[Request for Implementation] Mapping notebook user identities to cloud provider identities

Many JupyterHub installations provide direct access to cloud resources like object storage (S3, GCS), cloud databases (RDS, Google Cloud SQL, etc) or bespoke cloud-provider specific things (BigQuery, Athena, Spanner, etc). Cloud providers have their own notion of identity (AWS IAM, Google’s Service accounts, etc), and access to cloud resources is granted on the basis of cloud provider identity. So, for access control & auditing purposes, it is important to attach a cloud provider identity to the users of your JupyterHub.

Currently, folks do this in ad-hoc ways, with stuff like IRSA or Google Cloud Workload Identity. However, mostly they map all the users on the JupyterHub to the same cloud provider identity.

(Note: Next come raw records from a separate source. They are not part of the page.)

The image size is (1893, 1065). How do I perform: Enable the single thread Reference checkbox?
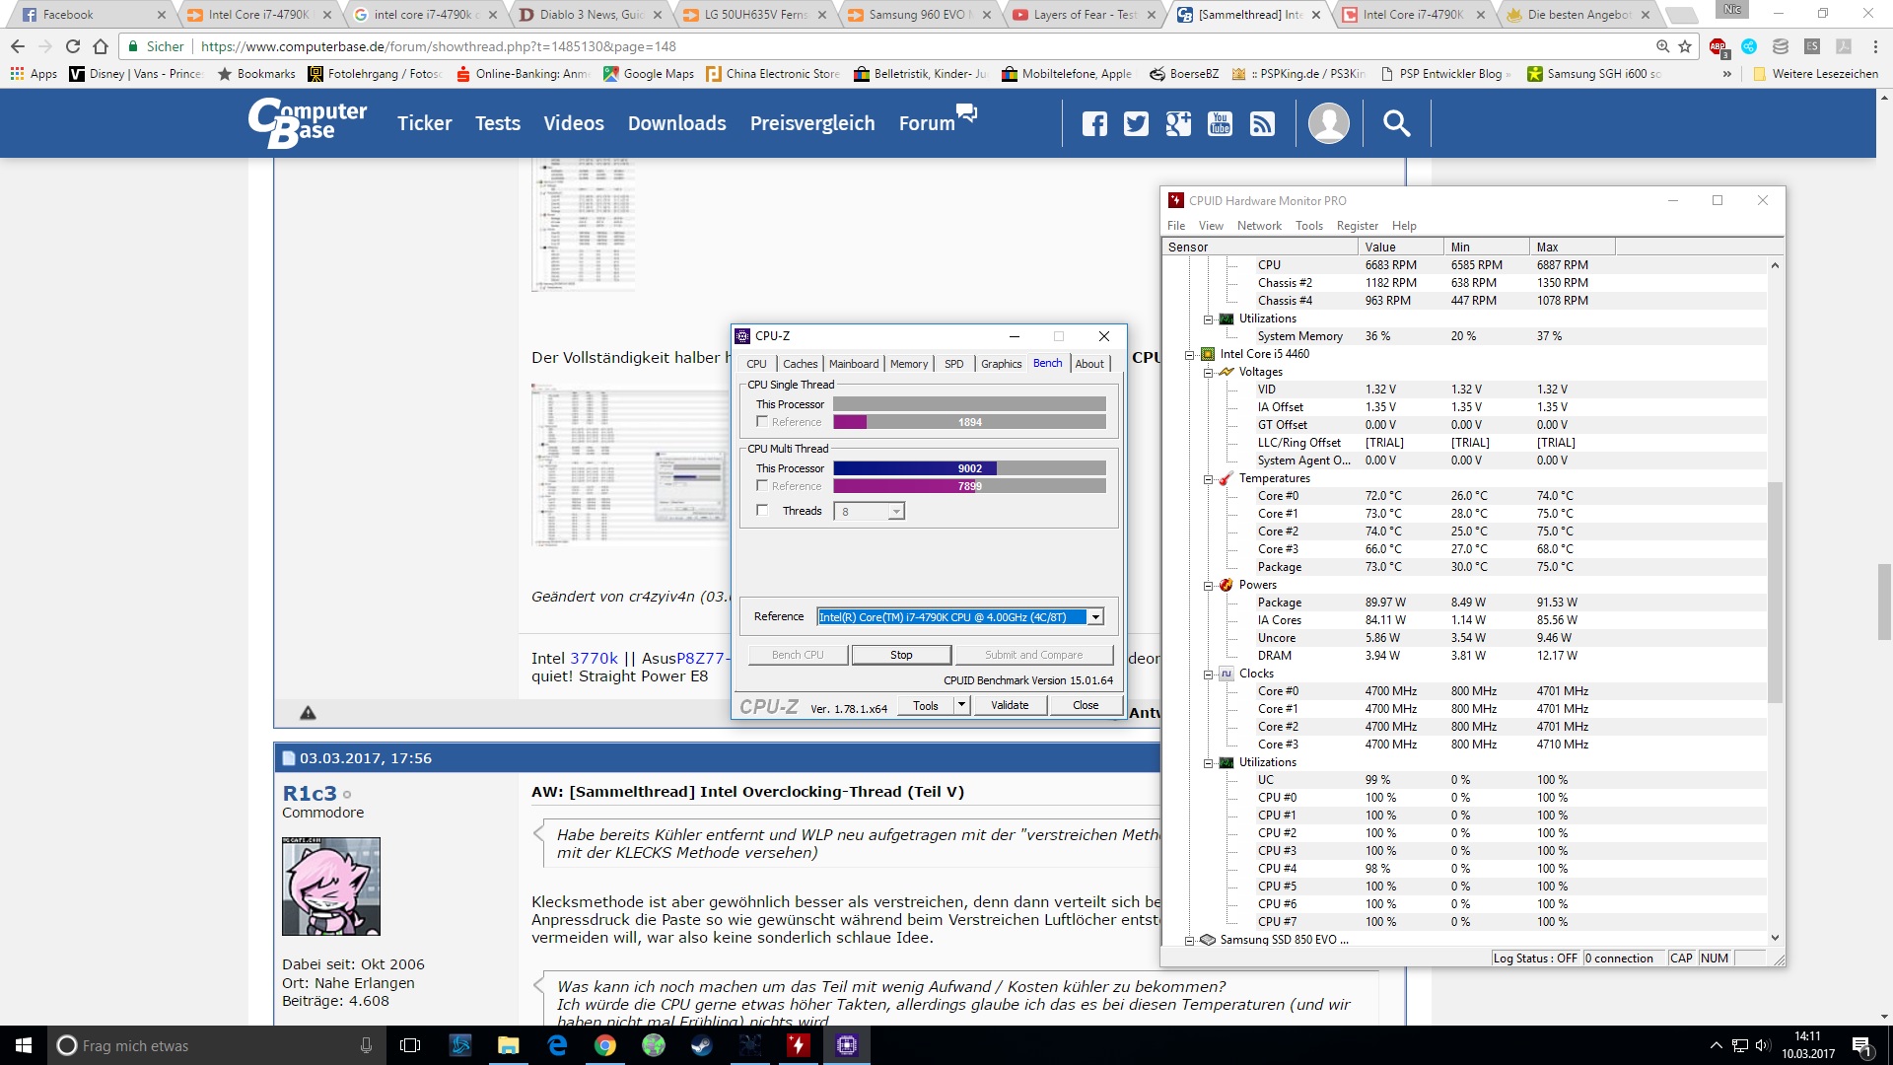click(762, 422)
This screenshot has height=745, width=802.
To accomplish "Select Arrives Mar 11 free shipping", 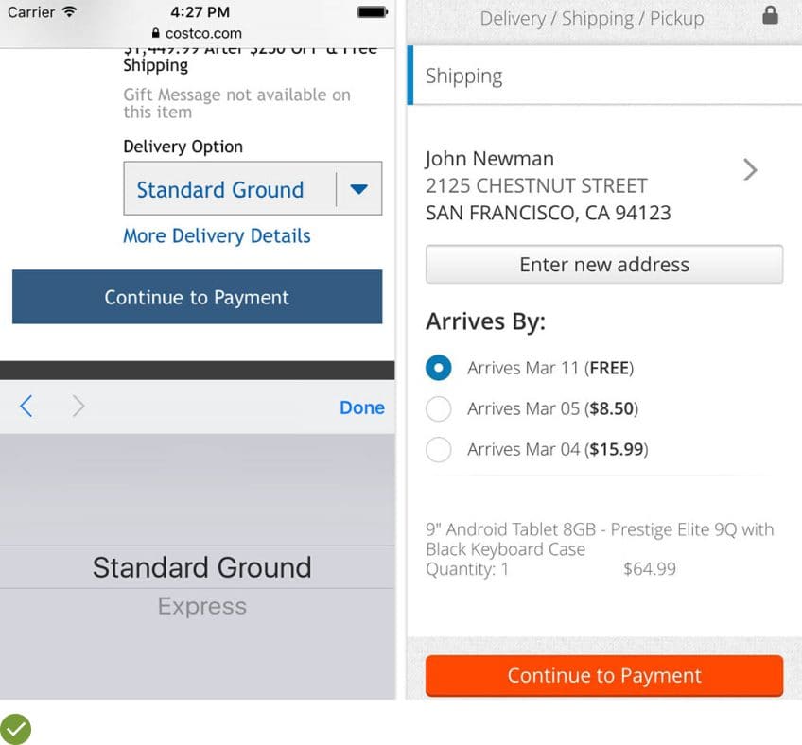I will [x=439, y=368].
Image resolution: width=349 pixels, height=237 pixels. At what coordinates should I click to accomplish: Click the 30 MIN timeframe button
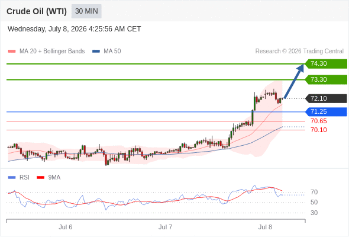(x=86, y=11)
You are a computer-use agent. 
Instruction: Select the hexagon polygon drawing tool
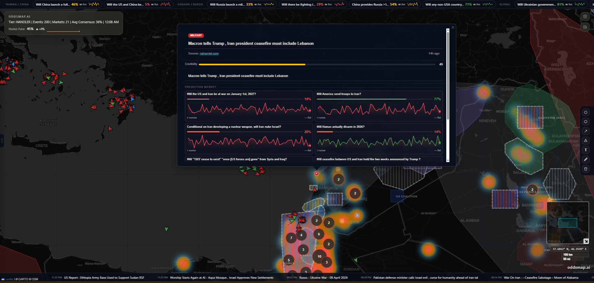pos(585,122)
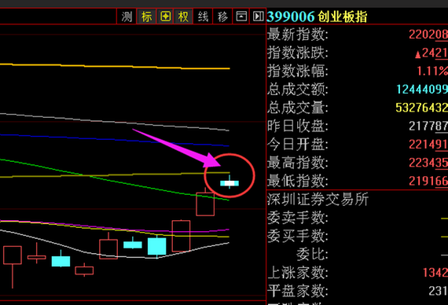Activate the 移 move chart tool
Screen dimensions: 448x305
(222, 17)
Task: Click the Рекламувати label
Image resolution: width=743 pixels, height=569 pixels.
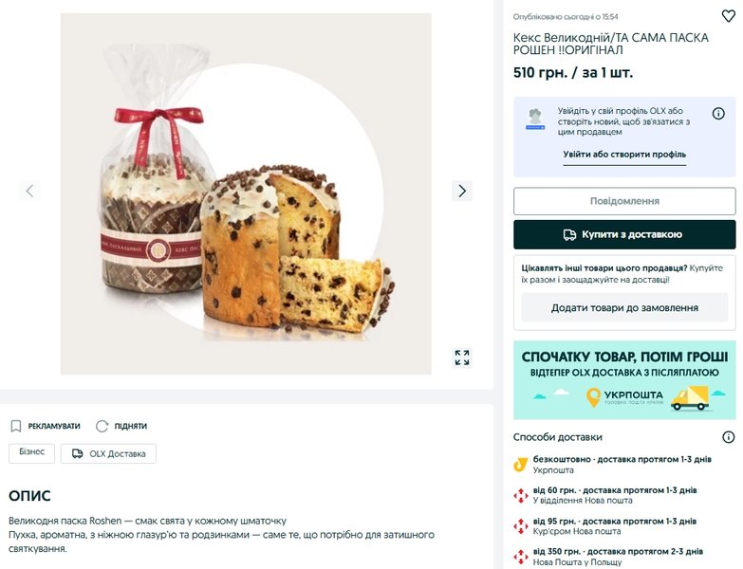Action: coord(54,426)
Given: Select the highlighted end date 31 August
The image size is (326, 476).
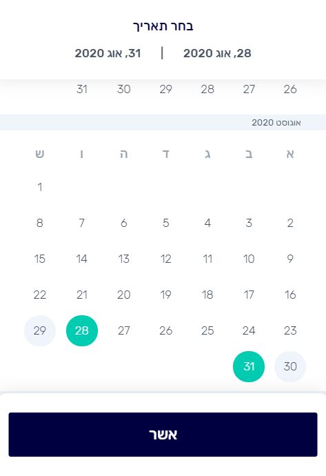Looking at the screenshot, I should pyautogui.click(x=249, y=366).
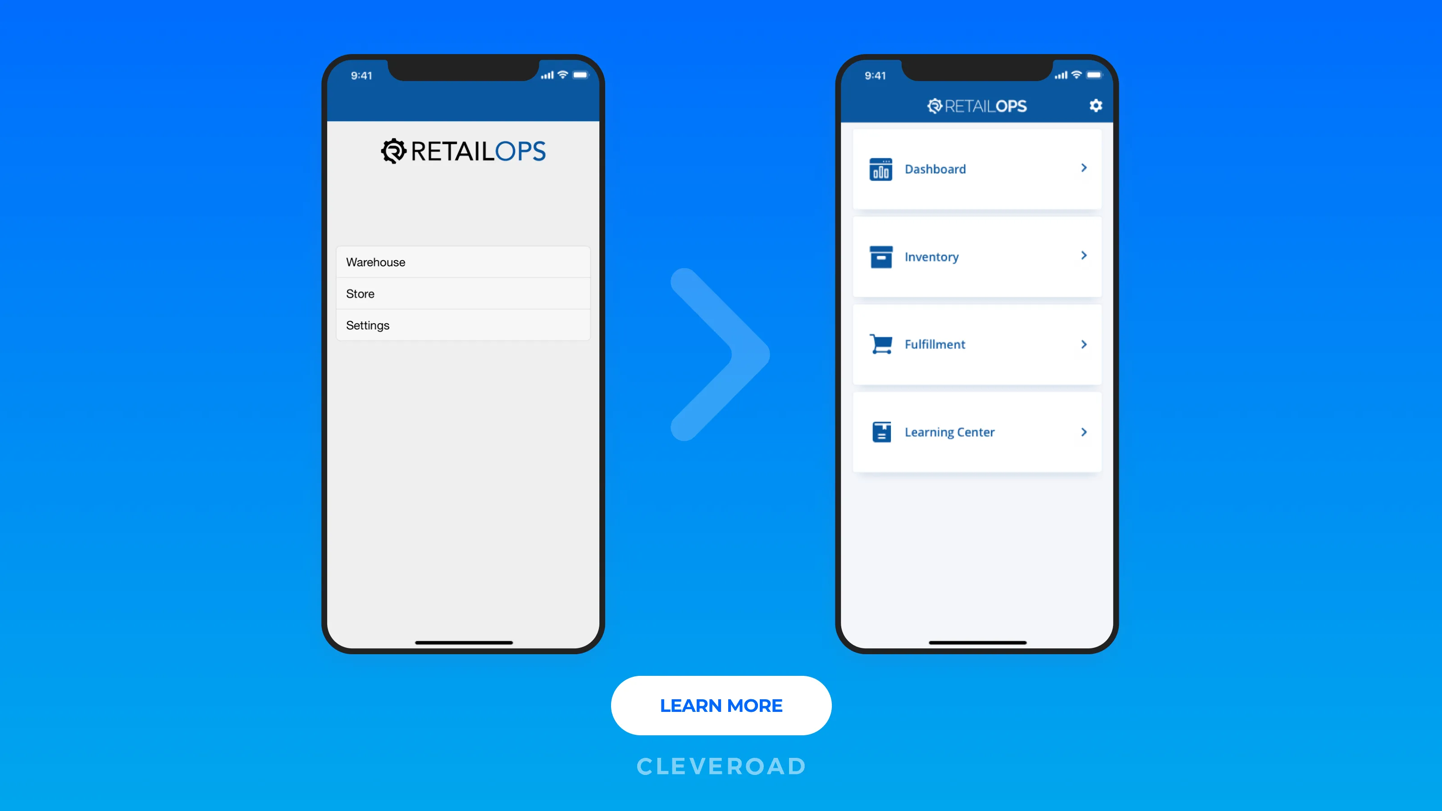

This works, but isn’t super ideal.

What I’d like is a way to provide each individual user their own cloud identity, based on some criteria. This could be per-hub, per-user-group, per-user, etc. This gives us two advantages:

  1. Fine-grained control over who can access what. This is very useful in multi-tenant situations, and providing ‘scratch space’ for users (a per-user S3 bucket, for example)
  2. Auditing who accessed which cloud resource when. Things like GCP Data Access audit logs and CloudTrail record access information based on cloud identity. Giving each user a distinct identity makes it possible to provide attribution on who accessed what, when. Very important in highly sensitive deployments.

There are many ways this could be accomplished:

  1. Create a Kubernetes Service account & an associated cloud identity for each user, and map those two together somehow. This is probably the cleanest, but could leave you with a lot of cloud identities you have to manage. It might also require the hub pod have elevated access credentials in your cloud, since you’ll have to create new cloud identities.
  2. Provide a service that makes JupyterHub users to cloud identities based on some criteria, and only provides temporary access credentials to the user notebook. This is probably simpler and gives you more control over who gets access to what, when.
  3. ???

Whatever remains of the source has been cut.